◆ OBJECTIVE:
Print every one of these records again, unchanged and in full.

◆ Stored dataset records:

--*--

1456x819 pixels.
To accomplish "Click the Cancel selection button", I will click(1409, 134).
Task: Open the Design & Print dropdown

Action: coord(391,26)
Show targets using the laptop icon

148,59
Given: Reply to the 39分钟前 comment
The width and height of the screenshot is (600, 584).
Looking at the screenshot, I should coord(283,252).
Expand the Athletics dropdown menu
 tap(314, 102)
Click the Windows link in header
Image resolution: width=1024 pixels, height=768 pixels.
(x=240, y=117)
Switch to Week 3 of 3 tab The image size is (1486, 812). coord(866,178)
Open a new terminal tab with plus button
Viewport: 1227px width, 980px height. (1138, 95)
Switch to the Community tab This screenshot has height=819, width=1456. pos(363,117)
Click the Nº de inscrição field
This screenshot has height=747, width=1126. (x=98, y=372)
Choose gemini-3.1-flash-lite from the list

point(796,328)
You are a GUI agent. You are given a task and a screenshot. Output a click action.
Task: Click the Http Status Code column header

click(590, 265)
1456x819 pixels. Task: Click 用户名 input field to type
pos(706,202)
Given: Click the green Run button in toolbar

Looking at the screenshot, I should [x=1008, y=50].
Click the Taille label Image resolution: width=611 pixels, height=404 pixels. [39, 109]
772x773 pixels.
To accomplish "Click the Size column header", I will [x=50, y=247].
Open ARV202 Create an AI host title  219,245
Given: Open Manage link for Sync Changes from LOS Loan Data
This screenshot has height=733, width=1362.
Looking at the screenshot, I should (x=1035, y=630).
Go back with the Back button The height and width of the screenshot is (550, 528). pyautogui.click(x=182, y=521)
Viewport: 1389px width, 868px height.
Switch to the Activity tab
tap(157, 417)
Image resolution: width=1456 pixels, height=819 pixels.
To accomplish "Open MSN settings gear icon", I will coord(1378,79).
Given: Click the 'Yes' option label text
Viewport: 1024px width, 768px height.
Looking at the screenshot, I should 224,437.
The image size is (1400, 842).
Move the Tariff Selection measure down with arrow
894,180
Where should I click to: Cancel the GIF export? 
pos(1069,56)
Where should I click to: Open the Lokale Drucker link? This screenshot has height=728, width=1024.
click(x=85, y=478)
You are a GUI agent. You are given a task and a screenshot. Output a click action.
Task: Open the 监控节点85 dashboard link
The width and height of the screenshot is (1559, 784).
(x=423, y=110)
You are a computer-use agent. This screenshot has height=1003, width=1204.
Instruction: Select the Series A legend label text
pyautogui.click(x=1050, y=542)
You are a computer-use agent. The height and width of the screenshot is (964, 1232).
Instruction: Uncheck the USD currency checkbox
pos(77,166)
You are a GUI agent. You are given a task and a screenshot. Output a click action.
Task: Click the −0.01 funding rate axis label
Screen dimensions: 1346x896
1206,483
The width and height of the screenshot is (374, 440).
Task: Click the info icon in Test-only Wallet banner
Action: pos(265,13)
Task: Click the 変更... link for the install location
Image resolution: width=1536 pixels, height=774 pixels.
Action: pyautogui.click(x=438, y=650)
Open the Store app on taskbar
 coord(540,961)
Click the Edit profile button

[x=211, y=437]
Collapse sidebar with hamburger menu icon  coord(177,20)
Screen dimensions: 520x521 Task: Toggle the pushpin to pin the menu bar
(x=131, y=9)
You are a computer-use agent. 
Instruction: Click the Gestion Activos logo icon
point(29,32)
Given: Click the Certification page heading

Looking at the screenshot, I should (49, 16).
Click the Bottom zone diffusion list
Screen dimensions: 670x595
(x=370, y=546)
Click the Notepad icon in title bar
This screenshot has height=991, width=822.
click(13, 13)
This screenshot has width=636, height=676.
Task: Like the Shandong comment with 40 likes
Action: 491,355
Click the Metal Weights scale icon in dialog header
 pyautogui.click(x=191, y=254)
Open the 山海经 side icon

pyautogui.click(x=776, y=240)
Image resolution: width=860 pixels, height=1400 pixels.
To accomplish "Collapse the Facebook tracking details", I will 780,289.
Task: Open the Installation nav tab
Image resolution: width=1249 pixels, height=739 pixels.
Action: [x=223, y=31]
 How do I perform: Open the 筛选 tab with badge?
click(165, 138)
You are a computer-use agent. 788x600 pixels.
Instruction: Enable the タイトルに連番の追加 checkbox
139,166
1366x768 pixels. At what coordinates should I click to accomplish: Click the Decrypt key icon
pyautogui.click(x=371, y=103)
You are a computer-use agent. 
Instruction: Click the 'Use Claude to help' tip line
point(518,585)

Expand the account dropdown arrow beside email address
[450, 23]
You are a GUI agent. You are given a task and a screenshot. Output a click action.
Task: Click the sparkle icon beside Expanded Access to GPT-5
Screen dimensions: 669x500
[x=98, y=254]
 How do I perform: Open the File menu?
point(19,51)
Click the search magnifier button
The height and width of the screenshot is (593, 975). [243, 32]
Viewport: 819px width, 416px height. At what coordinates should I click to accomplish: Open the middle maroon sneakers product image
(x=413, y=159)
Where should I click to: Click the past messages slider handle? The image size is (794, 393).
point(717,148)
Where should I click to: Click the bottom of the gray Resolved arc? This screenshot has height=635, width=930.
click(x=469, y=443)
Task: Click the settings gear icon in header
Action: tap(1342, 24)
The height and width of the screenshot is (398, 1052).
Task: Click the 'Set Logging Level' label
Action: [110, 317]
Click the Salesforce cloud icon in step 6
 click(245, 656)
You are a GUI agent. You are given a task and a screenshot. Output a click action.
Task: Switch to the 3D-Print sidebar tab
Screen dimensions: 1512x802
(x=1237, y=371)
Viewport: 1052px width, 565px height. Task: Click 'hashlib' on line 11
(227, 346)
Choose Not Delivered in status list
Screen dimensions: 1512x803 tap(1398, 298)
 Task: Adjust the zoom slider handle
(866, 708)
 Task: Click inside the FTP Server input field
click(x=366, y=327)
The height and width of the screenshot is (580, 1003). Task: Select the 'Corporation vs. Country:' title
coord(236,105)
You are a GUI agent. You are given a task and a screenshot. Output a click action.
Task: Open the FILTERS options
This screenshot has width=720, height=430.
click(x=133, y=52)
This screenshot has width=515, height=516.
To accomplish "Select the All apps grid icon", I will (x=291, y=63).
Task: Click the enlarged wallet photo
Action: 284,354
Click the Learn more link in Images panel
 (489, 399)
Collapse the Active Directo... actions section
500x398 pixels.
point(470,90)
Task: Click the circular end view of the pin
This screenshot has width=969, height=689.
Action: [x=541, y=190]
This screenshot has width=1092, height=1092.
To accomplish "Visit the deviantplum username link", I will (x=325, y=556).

--*--

◆ SOLUTION TO THIS TASK:
1456x819 pixels.
To accomplish "Click the Cancel selection button", I will click(1409, 134).
Task: Open the Design & Print dropdown

Action: coord(391,26)
Show targets using the laptop icon

148,59
Given: Reply to the 39分钟前 comment
The width and height of the screenshot is (600, 584).
Looking at the screenshot, I should coord(283,252).
Expand the Athletics dropdown menu
 tap(314, 102)
Click the Windows link in header
Image resolution: width=1024 pixels, height=768 pixels.
(x=240, y=117)
Switch to Week 3 of 3 tab The image size is (1486, 812). coord(866,178)
Open a new terminal tab with plus button
Viewport: 1227px width, 980px height. (1138, 95)
Switch to the Community tab This screenshot has height=819, width=1456. pos(363,117)
Click the Nº de inscrição field
This screenshot has height=747, width=1126. (x=98, y=372)
Choose gemini-3.1-flash-lite from the list

point(796,328)
You are a GUI agent. You are given a task and a screenshot. Output a click action.
Task: Click the Http Status Code column header

click(590, 265)
1456x819 pixels. Task: Click 用户名 input field to type
pos(706,202)
Given: Click the green Run button in toolbar

Looking at the screenshot, I should [x=1008, y=50].
Click the Taille label Image resolution: width=611 pixels, height=404 pixels. [39, 109]
772x773 pixels.
To accomplish "Click the Size column header", I will [x=50, y=247].
Open ARV202 Create an AI host title  219,245
Given: Open Manage link for Sync Changes from LOS Loan Data
This screenshot has height=733, width=1362.
Looking at the screenshot, I should (x=1035, y=630).
Go back with the Back button The height and width of the screenshot is (550, 528). pyautogui.click(x=182, y=521)
Viewport: 1389px width, 868px height.
Switch to the Activity tab
tap(157, 417)
Image resolution: width=1456 pixels, height=819 pixels.
To accomplish "Open MSN settings gear icon", I will coord(1378,79).
Given: Click the 'Yes' option label text
Viewport: 1024px width, 768px height.
Looking at the screenshot, I should 224,437.
The image size is (1400, 842).
Move the Tariff Selection measure down with arrow
894,180
Where should I click to: Cancel the GIF export? 
pos(1069,56)
Where should I click to: Open the Lokale Drucker link? This screenshot has height=728, width=1024.
click(x=85, y=478)
You are a GUI agent. You are given a task and a screenshot. Output a click action.
Task: Open the 监控节点85 dashboard link
The width and height of the screenshot is (1559, 784).
(x=423, y=110)
You are a computer-use agent. This screenshot has height=1003, width=1204.
Instruction: Select the Series A legend label text
pyautogui.click(x=1050, y=542)
You are a computer-use agent. The height and width of the screenshot is (964, 1232).
Instruction: Uncheck the USD currency checkbox
pos(77,166)
You are a GUI agent. You are given a task and a screenshot. Output a click action.
Task: Click the −0.01 funding rate axis label
Screen dimensions: 1346x896
1206,483
The width and height of the screenshot is (374, 440).
Task: Click the info icon in Test-only Wallet banner
Action: pos(265,13)
Task: Click the 変更... link for the install location
Image resolution: width=1536 pixels, height=774 pixels.
Action: pyautogui.click(x=438, y=650)
Open the Store app on taskbar
 coord(540,961)
Click the Edit profile button

[x=211, y=437]
Collapse sidebar with hamburger menu icon  coord(177,20)
Screen dimensions: 520x521 Task: Toggle the pushpin to pin the menu bar
(x=131, y=9)
You are a computer-use agent. 
Instruction: Click the Gestion Activos logo icon
point(29,32)
Given: Click the Certification page heading

Looking at the screenshot, I should (49, 16).
Click the Bottom zone diffusion list
Screen dimensions: 670x595
(x=370, y=546)
Click the Notepad icon in title bar
This screenshot has height=991, width=822.
click(13, 13)
This screenshot has width=636, height=676.
Task: Like the Shandong comment with 40 likes
Action: 491,355
Click the Metal Weights scale icon in dialog header
 pyautogui.click(x=191, y=254)
Open the 山海经 side icon

pyautogui.click(x=776, y=240)
Image resolution: width=860 pixels, height=1400 pixels.
To accomplish "Collapse the Facebook tracking details", I will 780,289.
Task: Open the Installation nav tab
Image resolution: width=1249 pixels, height=739 pixels.
Action: [x=223, y=31]
 How do I perform: Open the 筛选 tab with badge?
click(165, 138)
You are a computer-use agent. 788x600 pixels.
Instruction: Enable the タイトルに連番の追加 checkbox
139,166
1366x768 pixels. At what coordinates should I click to accomplish: Click the Decrypt key icon
pyautogui.click(x=371, y=103)
You are a computer-use agent. 
Instruction: Click the 'Use Claude to help' tip line
point(518,585)

Expand the account dropdown arrow beside email address
[450, 23]
You are a GUI agent. You are given a task and a screenshot. Output a click action.
Task: Click the sparkle icon beside Expanded Access to GPT-5
Screen dimensions: 669x500
[x=98, y=254]
 How do I perform: Open the File menu?
point(19,51)
Click the search magnifier button
The height and width of the screenshot is (593, 975). [243, 32]
Viewport: 819px width, 416px height. At what coordinates should I click to accomplish: Open the middle maroon sneakers product image
(x=413, y=159)
Where should I click to: Click the past messages slider handle? The image size is (794, 393).
point(717,148)
Where should I click to: Click the bottom of the gray Resolved arc? This screenshot has height=635, width=930.
click(x=469, y=443)
Task: Click the settings gear icon in header
Action: tap(1342, 24)
The height and width of the screenshot is (398, 1052).
Task: Click the 'Set Logging Level' label
Action: [110, 317]
Click the Salesforce cloud icon in step 6
 click(245, 656)
You are a GUI agent. You are given a task and a screenshot. Output a click action.
Task: Switch to the 3D-Print sidebar tab
Screen dimensions: 1512x802
(x=1237, y=371)
Viewport: 1052px width, 565px height. Task: Click 'hashlib' on line 11
(227, 346)
Choose Not Delivered in status list
Screen dimensions: 1512x803 tap(1398, 298)
 Task: Adjust the zoom slider handle
(866, 708)
 Task: Click inside the FTP Server input field
click(x=366, y=327)
The height and width of the screenshot is (580, 1003). Task: Select the 'Corporation vs. Country:' title
coord(236,105)
You are a GUI agent. You are given a task and a screenshot. Output a click action.
Task: Open the FILTERS options
This screenshot has width=720, height=430.
click(x=133, y=52)
This screenshot has width=515, height=516.
To accomplish "Select the All apps grid icon", I will (x=291, y=63).
Task: Click the enlarged wallet photo
Action: 284,354
Click the Learn more link in Images panel
 (489, 399)
Collapse the Active Directo... actions section
500x398 pixels.
point(470,90)
Task: Click the circular end view of the pin
This screenshot has width=969, height=689.
Action: [x=541, y=190]
This screenshot has width=1092, height=1092.
To accomplish "Visit the deviantplum username link", I will (x=325, y=556).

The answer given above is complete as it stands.